Vorsichtiger Umgang mit der Materie
Aber insgesamt geht der Regisseur nun sehr viel vorsichtiger mit der Materie um als etwa 2007, als er die Burgunder aus platt ökonomischen Gründen - Wirtschaftskrise, Verschuldung - nach Osten marschieren ließ und für sie an Etzels Hof nicht nur ein Blut-, sondern zuerst auch ein Schaumbad anrichtete. So was fällt nun flach, was auch an dem Hebbel-Text liegen mag, der "Kriemhilds Rache" doch etwas differenzierter erzählt als 2007 Moritz Rinke.
Wedel beginnt seine letzte Nibelungen-Inszenierung, als wolle er das Lied vom Tod erzählen, ganz atmosphärisch-düster, es wummern Trommeln und tiefe Bässe, dunkle Gestalten zwischen Krieger und Mönch entern prozessionsartig die Bühne. Siegfrieds Leiche wird hereingeschleift, eine leicht hysterische Kriemhild schwört Rache, auf die Wand des Doms wird in Rot der Schriftzug "Mörder" gesprüht. Dass man dann ein bisschen schlechten Fernsehfilm angucken muss, Siegfrieds Abschlachtung auf grasgrüner Wiese bei einem ländlichen Fest, ist wieder so eine Kehrtwende ins Publikumsfreundliche.

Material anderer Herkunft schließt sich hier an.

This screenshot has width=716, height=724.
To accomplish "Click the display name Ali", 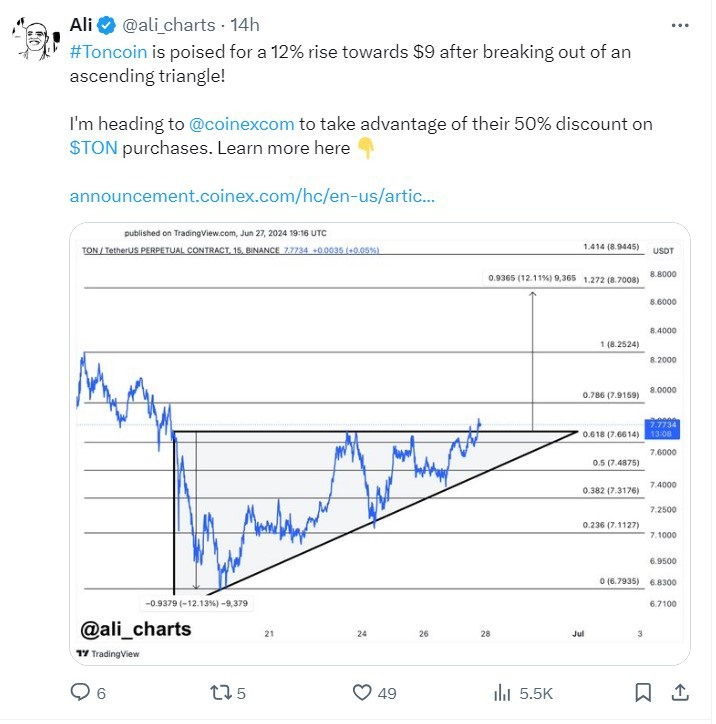I will 81,25.
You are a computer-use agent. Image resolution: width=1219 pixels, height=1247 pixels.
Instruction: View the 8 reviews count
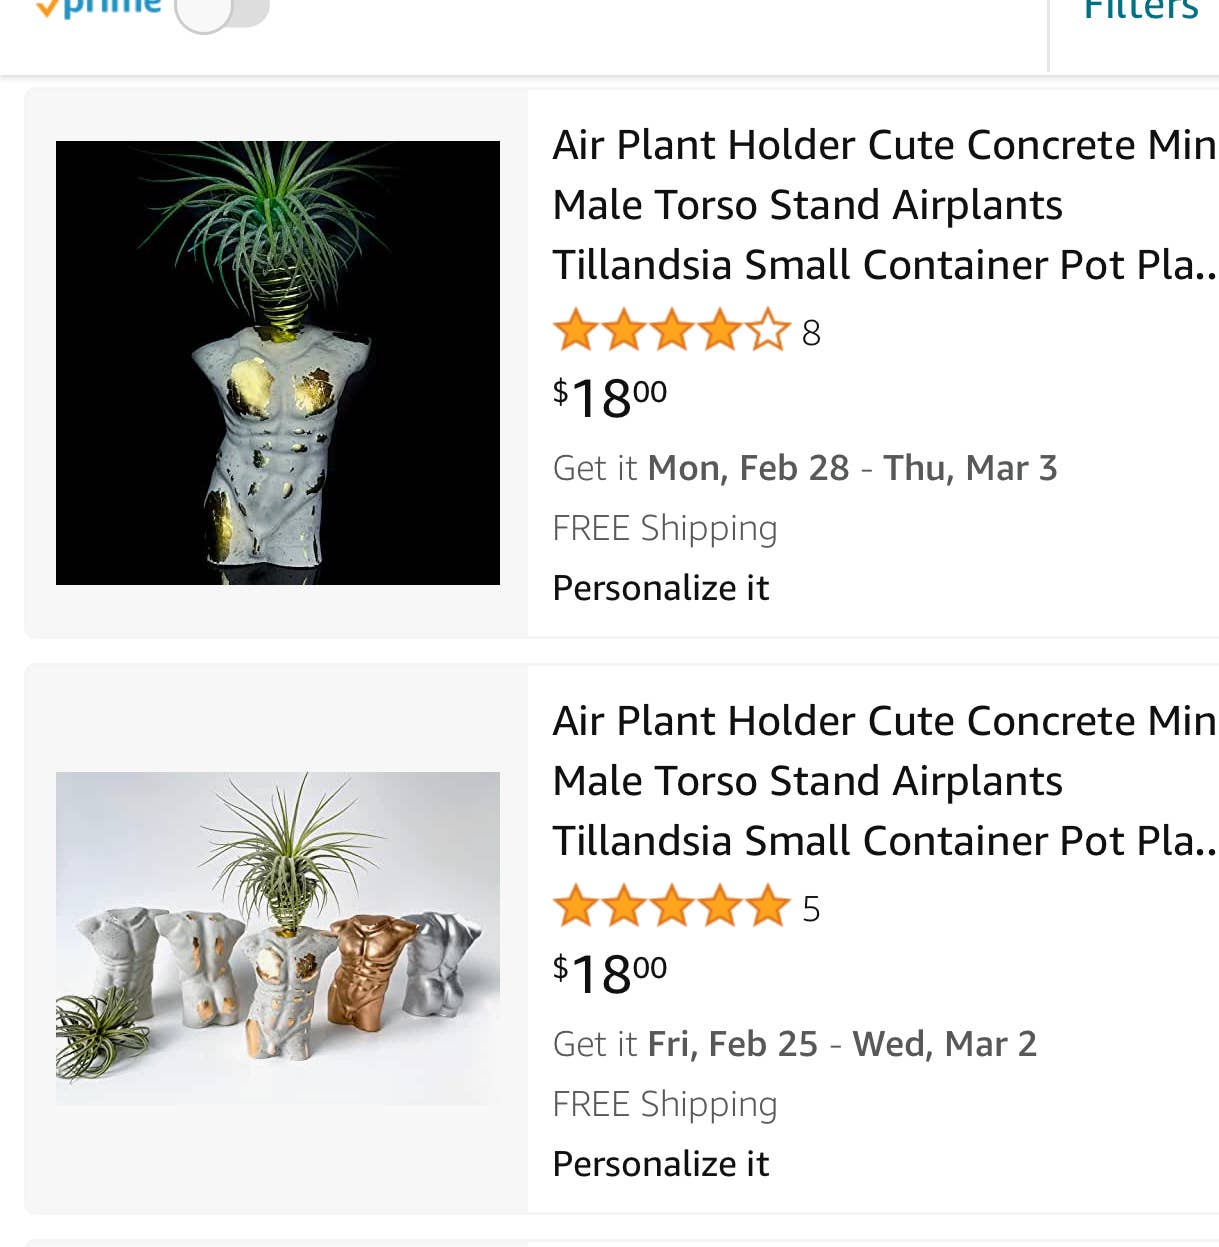[811, 333]
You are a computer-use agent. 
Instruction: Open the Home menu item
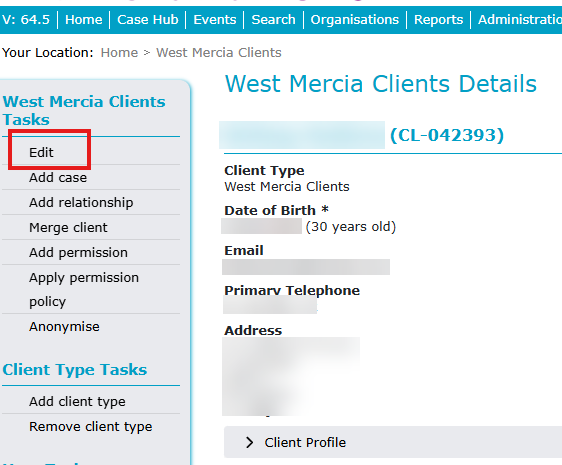pyautogui.click(x=84, y=19)
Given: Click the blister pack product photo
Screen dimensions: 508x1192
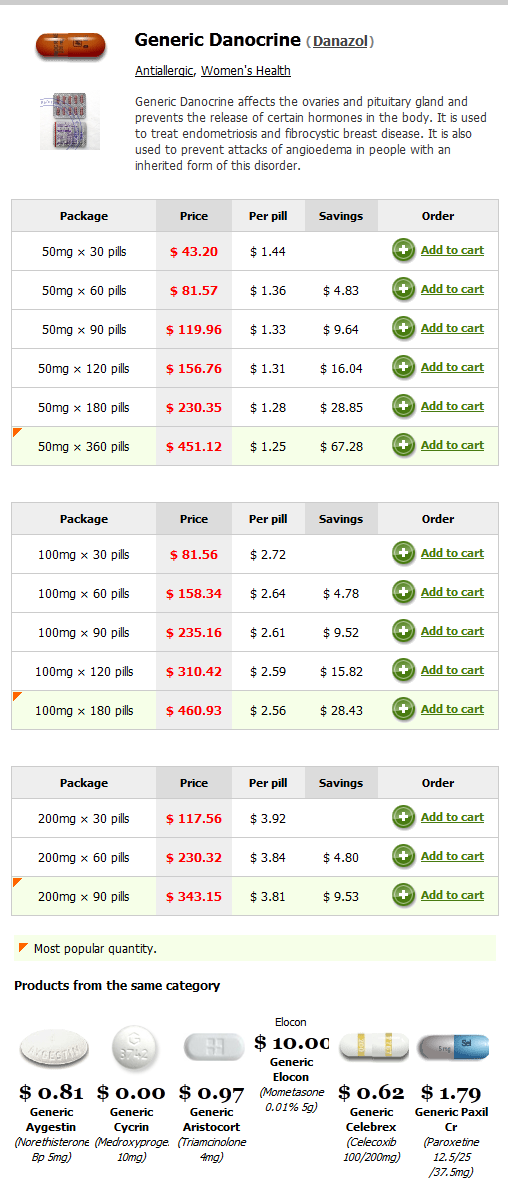Looking at the screenshot, I should click(x=70, y=120).
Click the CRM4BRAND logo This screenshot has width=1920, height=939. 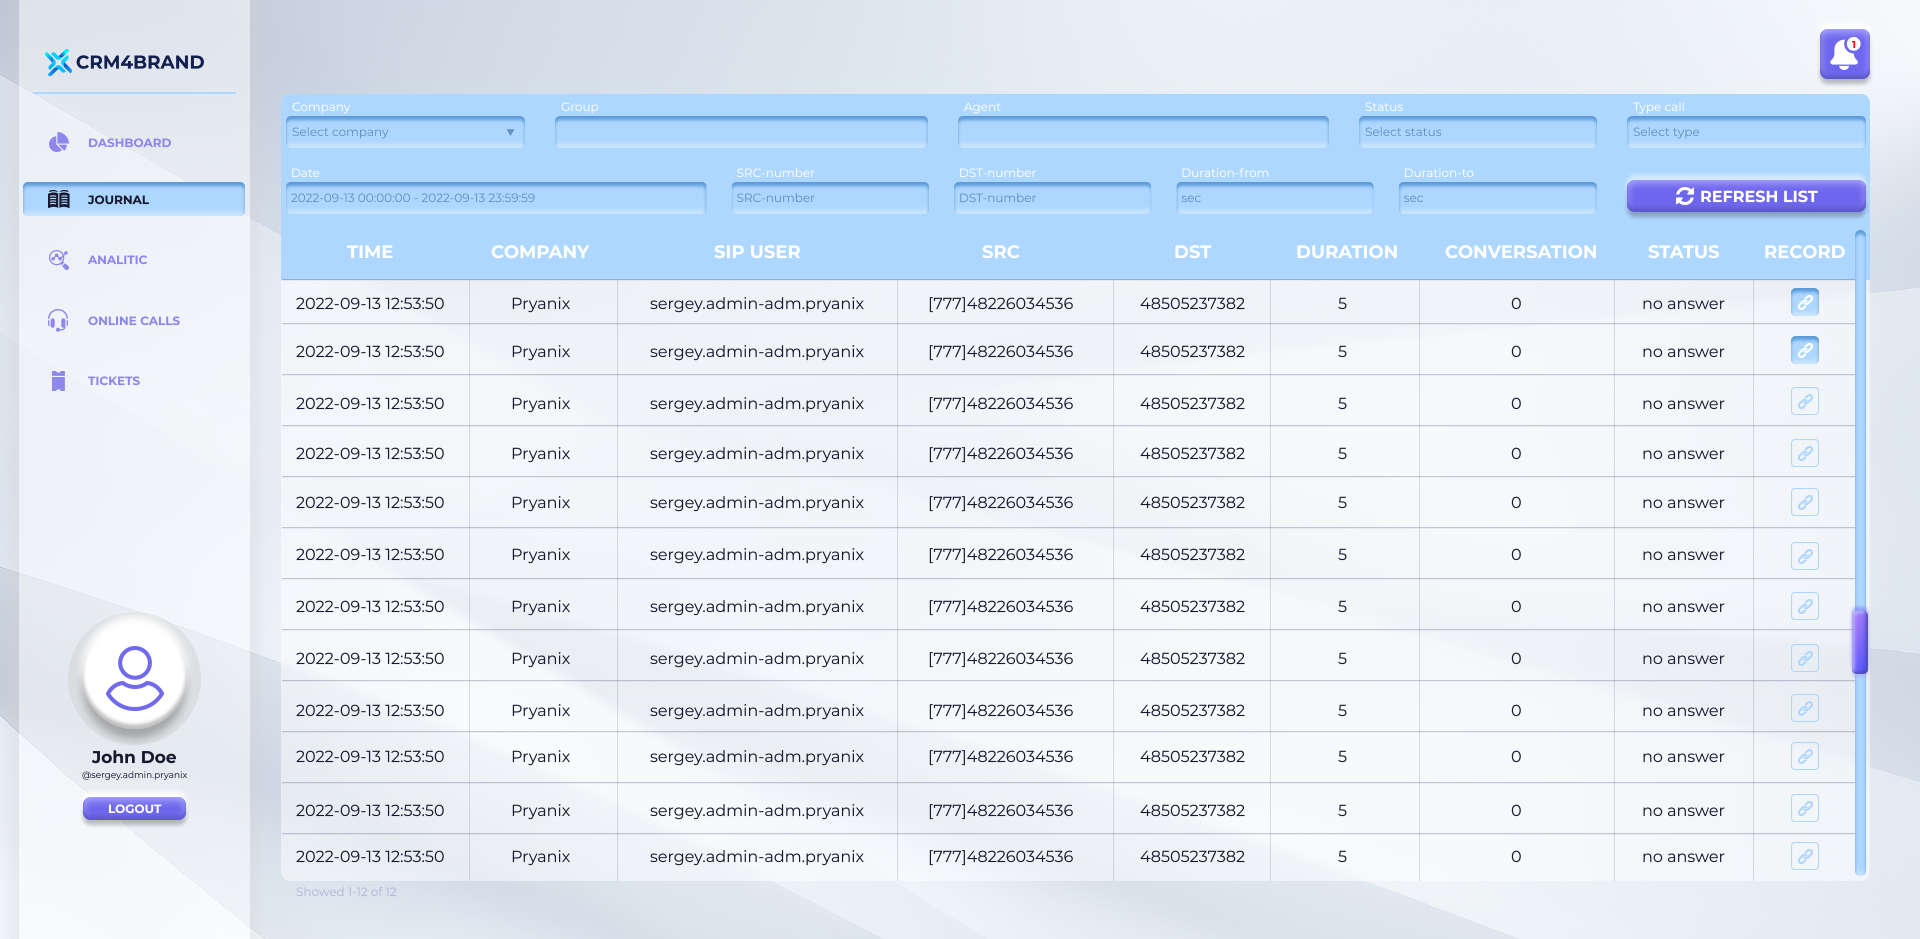pyautogui.click(x=125, y=62)
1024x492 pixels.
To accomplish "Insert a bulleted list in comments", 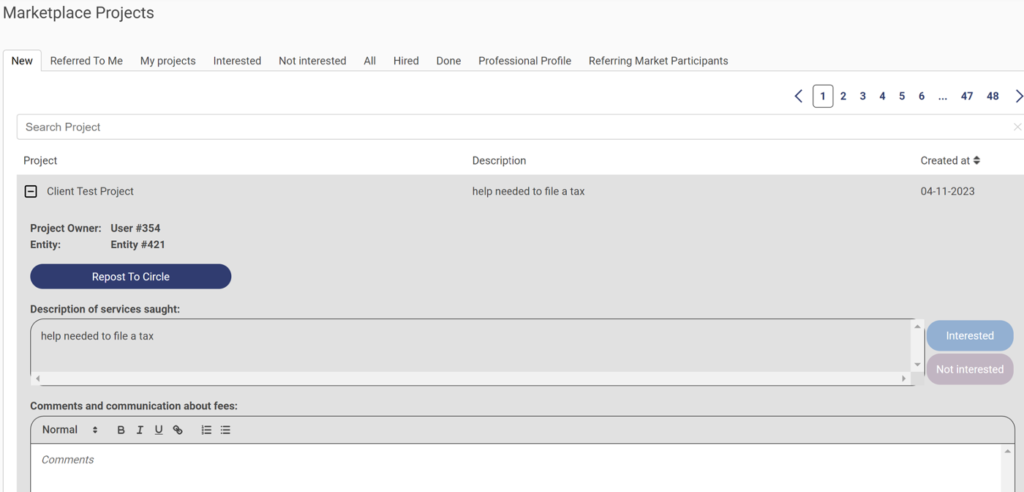I will [x=225, y=430].
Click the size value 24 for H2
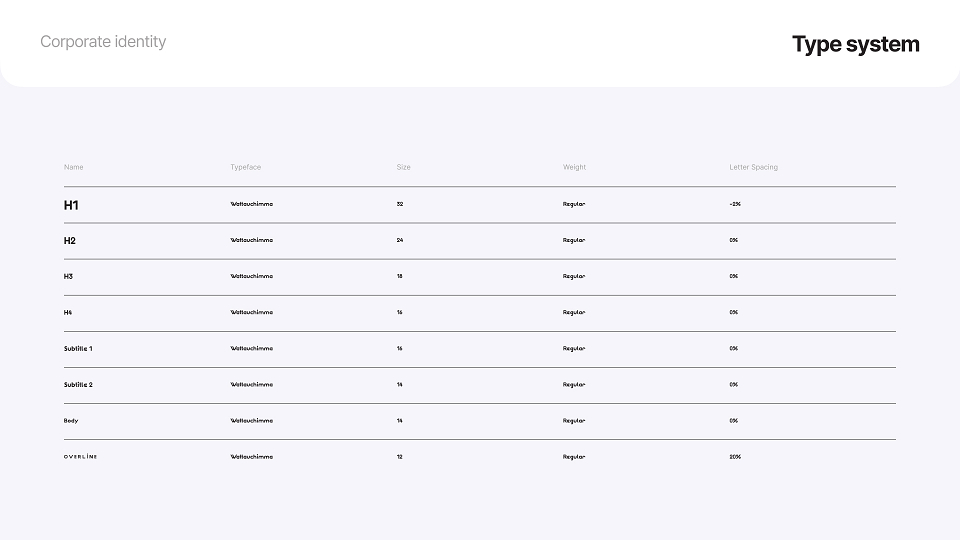 tap(400, 240)
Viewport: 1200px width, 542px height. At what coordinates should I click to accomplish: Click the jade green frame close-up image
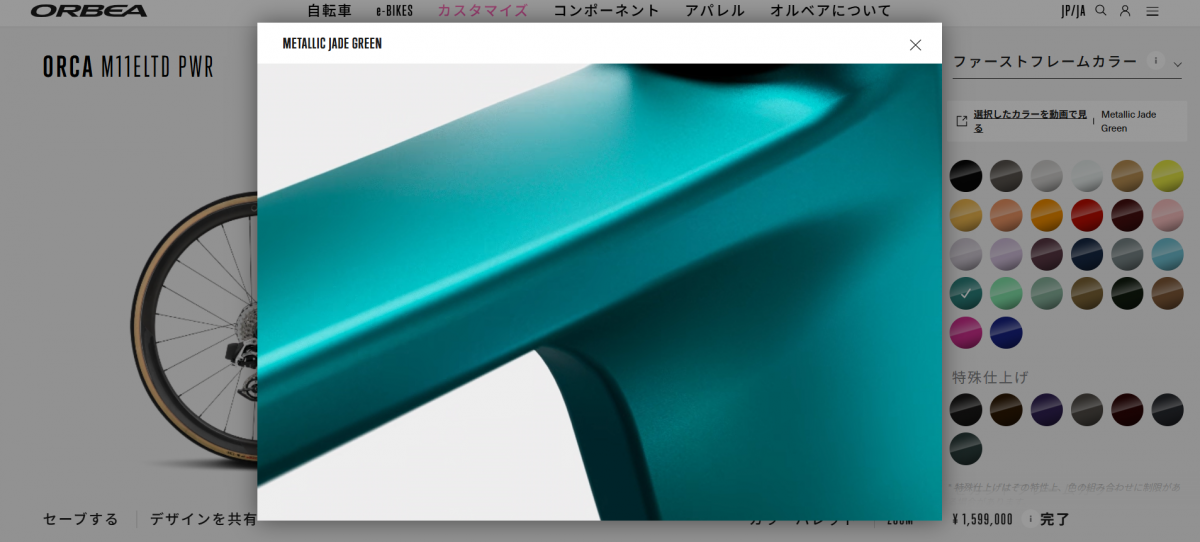(x=599, y=291)
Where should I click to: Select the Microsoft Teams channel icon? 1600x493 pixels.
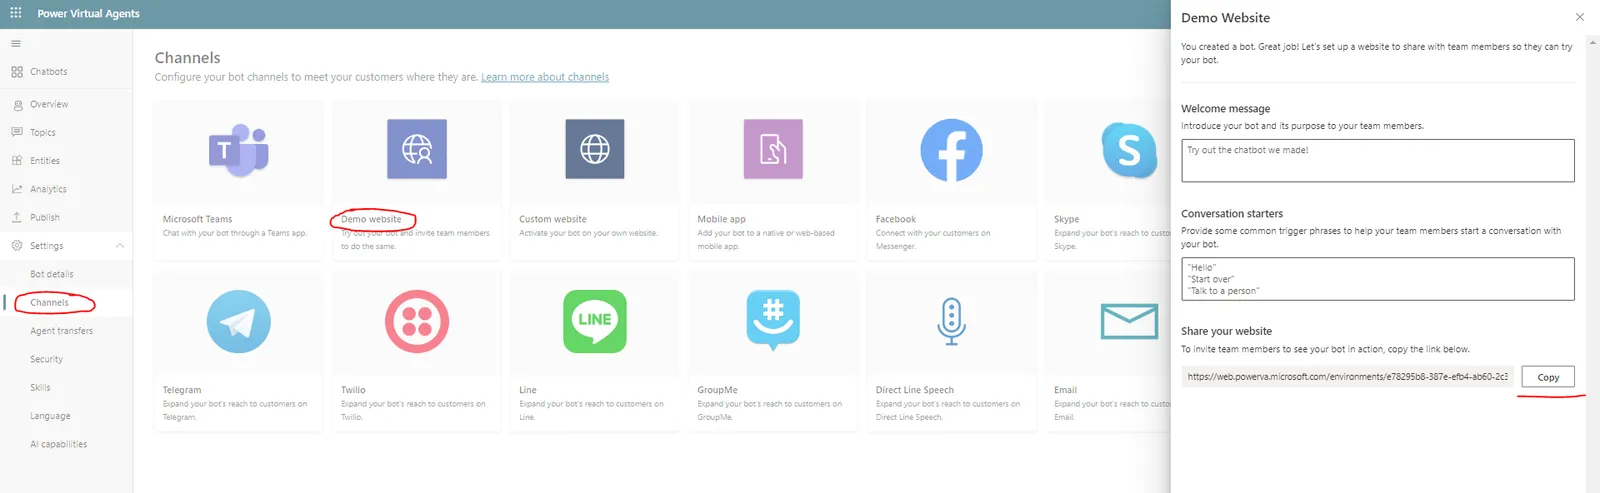coord(238,150)
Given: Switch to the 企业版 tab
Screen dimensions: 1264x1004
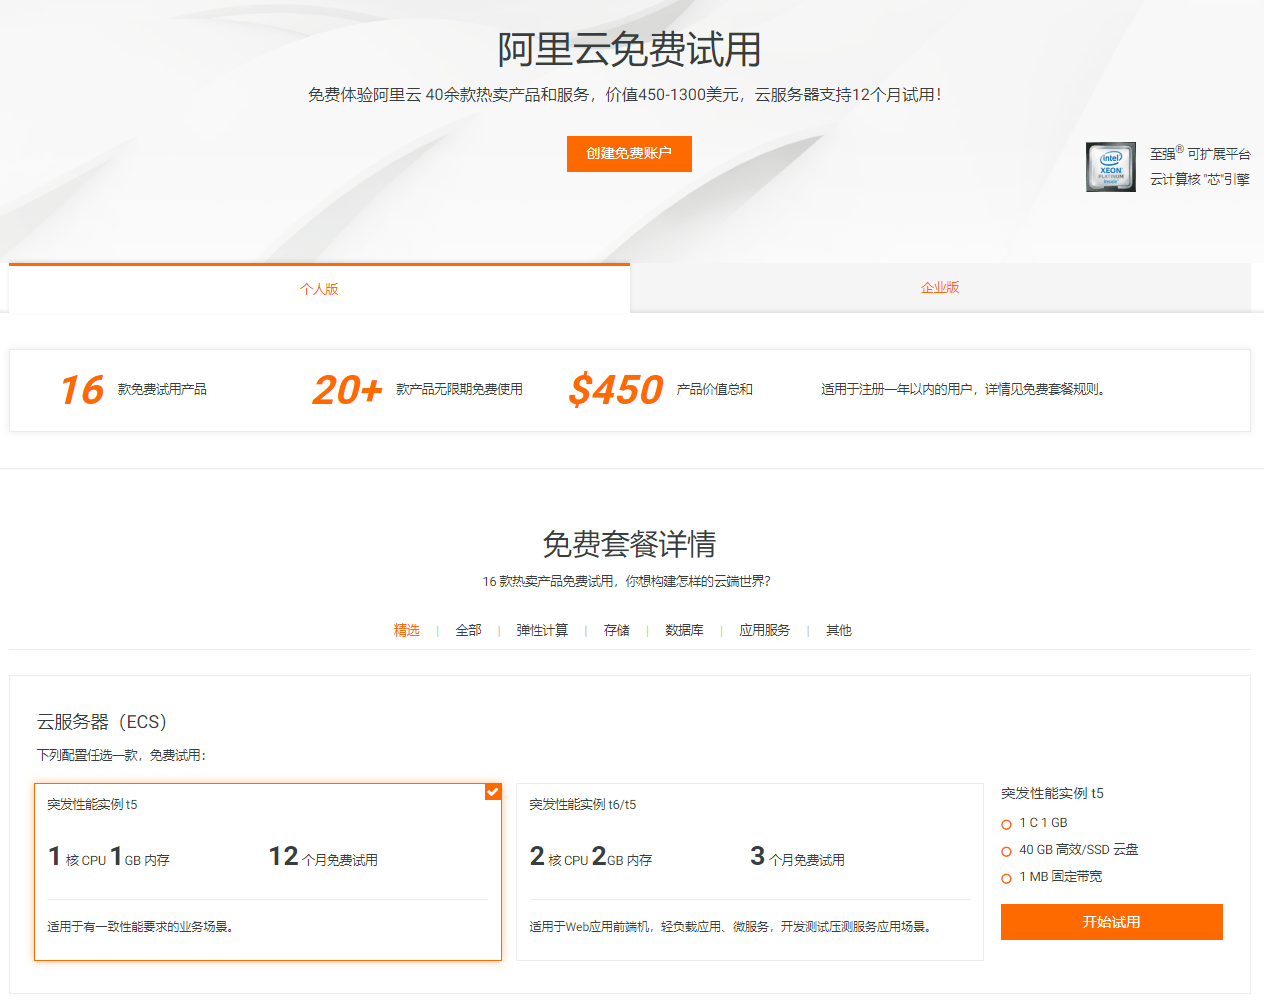Looking at the screenshot, I should 940,288.
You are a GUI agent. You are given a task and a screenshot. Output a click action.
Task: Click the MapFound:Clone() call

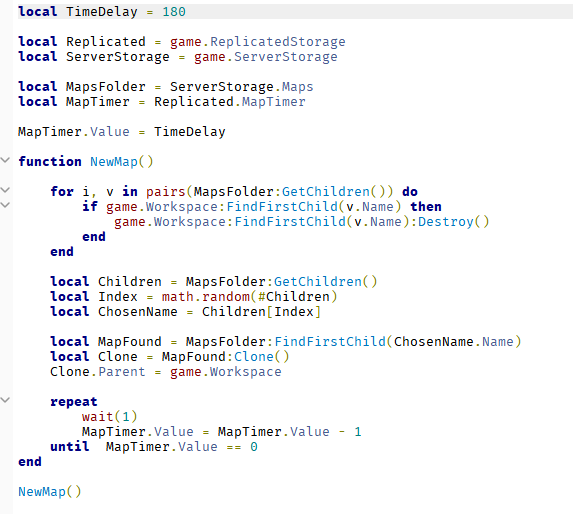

"Apokalypse Now" steht Pate
Dann aber übernimmt der Musiker Matthias Trippner mit seinen Trommeln und Sounds die Tonregie, und die Burgunder begeben sich unter der Leitung des todessüchtigen Hagen an Etzels Hof. Es ist klar, dass "Apokalypse Now" hier Pate stehen soll; Wedel lässt zunächst die Burgunder als Wehrmacht, dann die Hunnen als heutige westliche Militärmaschine marschieren, die wir aus dem Irak, Afghanistan oder dem Nahost-Konflikt kennen. Ob diese heutigen Konflikte einfach 1:1 auf die Nibelungen und Kriemhilds Maßlosigkeit zu projizieren sind, sei einmal dahingestellt. Hagen von Tronje aber ist wieder die wichtigste Figur: Lars Rudolph spielt ihn als zynischen, in seinen Träumen von Racheweibern verfolgten Machtmenschen.
Das High-Society-Publikum applaudierte nur moderat, es wollte sich seine Feierlaune nicht verderben lassen. Dieter Wedel aber hat erst kurz vor seinem Abschied erkannt, was er in Worms hätte machen können. Nun verläßt er die Stadt – man muss mal hinaus, wie es bei Hebbel heißt.